[Extracted data entries]
-*-*-
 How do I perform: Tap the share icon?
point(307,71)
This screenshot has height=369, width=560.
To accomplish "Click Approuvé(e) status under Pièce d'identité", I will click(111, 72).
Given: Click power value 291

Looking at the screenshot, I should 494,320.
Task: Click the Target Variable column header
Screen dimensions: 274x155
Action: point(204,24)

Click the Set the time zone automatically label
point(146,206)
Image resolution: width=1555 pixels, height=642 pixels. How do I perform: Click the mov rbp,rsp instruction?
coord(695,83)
-*-*-
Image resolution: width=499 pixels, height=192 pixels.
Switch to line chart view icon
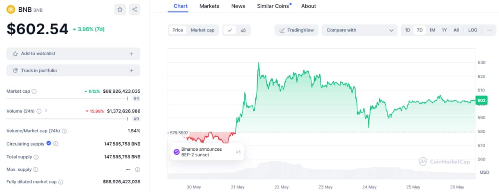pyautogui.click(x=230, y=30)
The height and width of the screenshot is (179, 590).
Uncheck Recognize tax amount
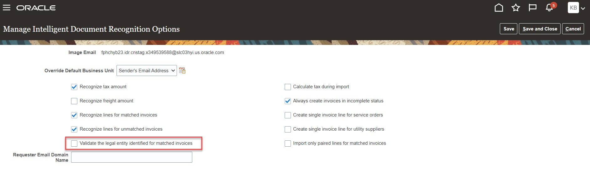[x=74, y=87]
-*-*-
**What the task requires:**
What you return should be exactly the lines above, starting at the one with "This screenshot has height=369, width=560." and ending at the one with "Task: Click the Target Variable column header", and nothing else.

**Response to this exercise:**
This screenshot has height=369, width=560.
To accomplish "Click Approuvé(e) status under Pièce d'identité", I will click(111, 72).
Given: Click power value 291

Looking at the screenshot, I should 494,320.
Task: Click the Target Variable column header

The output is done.